First, I’ll start with the video (HD recommended):
And the Git repo with the code: http://github.com/andrewcerrito/Hotel-Data-Project
This visualization takes a random sampling of one-tenth of all hotels in the world and displays them in a map view by default. The points on the map are color-coded by the hotel’s star rating, with 0/unrated being the darkest orange and 5 stars being the brightest yellow. If you press S, the visualization changes to star ranking mode, in which it divides the random 10% set into proportionally-sized squares for each ranking. By pressing M, you can return to map view.
The first challenge with this project was wrangling the huge dataset into some sort of usable shape. I downloaded and went through some tutorials for openRefine, and then loaded the set it. After poking around, I noticed that some of the most complete categories included the hotel name, the star rating (after combing through and setting all unrated hotels to 0), the latitude and longitude, and the country name. In order to try to reduce the amount of data for Processing to parse, I cleaned for those categories and deleted the data I didn’t plan on using (later I ended up taking out the hotel name field, which further cut the file size by about 50%).

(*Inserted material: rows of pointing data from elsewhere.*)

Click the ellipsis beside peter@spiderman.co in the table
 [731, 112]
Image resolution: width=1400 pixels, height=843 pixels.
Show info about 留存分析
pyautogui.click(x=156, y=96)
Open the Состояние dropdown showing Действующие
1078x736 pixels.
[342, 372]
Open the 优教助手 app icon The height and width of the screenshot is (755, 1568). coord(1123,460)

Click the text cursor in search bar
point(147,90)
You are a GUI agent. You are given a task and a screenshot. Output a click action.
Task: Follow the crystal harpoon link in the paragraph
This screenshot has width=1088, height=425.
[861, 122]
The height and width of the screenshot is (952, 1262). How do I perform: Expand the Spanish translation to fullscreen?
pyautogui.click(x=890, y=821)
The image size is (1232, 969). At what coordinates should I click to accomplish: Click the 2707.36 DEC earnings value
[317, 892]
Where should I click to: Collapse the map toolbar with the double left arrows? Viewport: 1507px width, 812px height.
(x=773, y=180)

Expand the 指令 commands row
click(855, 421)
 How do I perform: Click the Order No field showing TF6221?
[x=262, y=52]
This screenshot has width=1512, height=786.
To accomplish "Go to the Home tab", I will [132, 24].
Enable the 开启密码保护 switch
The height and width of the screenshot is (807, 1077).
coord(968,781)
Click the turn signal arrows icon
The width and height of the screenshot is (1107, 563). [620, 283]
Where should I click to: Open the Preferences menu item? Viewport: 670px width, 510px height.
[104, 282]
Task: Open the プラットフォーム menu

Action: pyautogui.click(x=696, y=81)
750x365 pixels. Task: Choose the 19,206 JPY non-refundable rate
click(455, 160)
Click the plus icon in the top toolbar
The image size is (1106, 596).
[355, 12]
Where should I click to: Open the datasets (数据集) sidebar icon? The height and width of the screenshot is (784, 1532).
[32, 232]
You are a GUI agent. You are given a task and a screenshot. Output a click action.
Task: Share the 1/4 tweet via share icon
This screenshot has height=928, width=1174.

Once loaded into Processing, I set out trying to plot the data into a map view. I looked around for map libraries, but the most prominent one only worked with Processing 1.5 or lower. Since I was using Table classes to organize my data (2.0+), I couldn’t use it. After some experimenting, I found that mapping the latitude and longitude coordinates to the edges of the screen makes for a perfectly usable (and rather neat-looking) map. I color-coded them by star ranking by mapping their rating to green in an RGB color with red set to 255. That way, the 0-stars are red, and the hotels get more yellow the higher they’re ranked.
After that, I set about animating the map. It was around then that framerate became a major issue (the screen only refreshed once every 1-3 seconds or so). By putting in a random-selection filter, I found that limiting the data to 8% of the total produced a usable framerate, which was disappointing. (Later, I added a motion blur which let me get away with a slightly chunkier framerate, letting me bump it to 10% – it could probably go to 15 but it would start to really show at that point.)
The final step was to add the star ranking view. In order to make the squares proportionally sized to each other, I had Processing sort/count the number of hotels in each category in the setup() loop. I noticed unrated was the largest, so I mapped all the other squares against that. I also ended up square-rooting each category, so that the size difference of the squares would be exaggerated.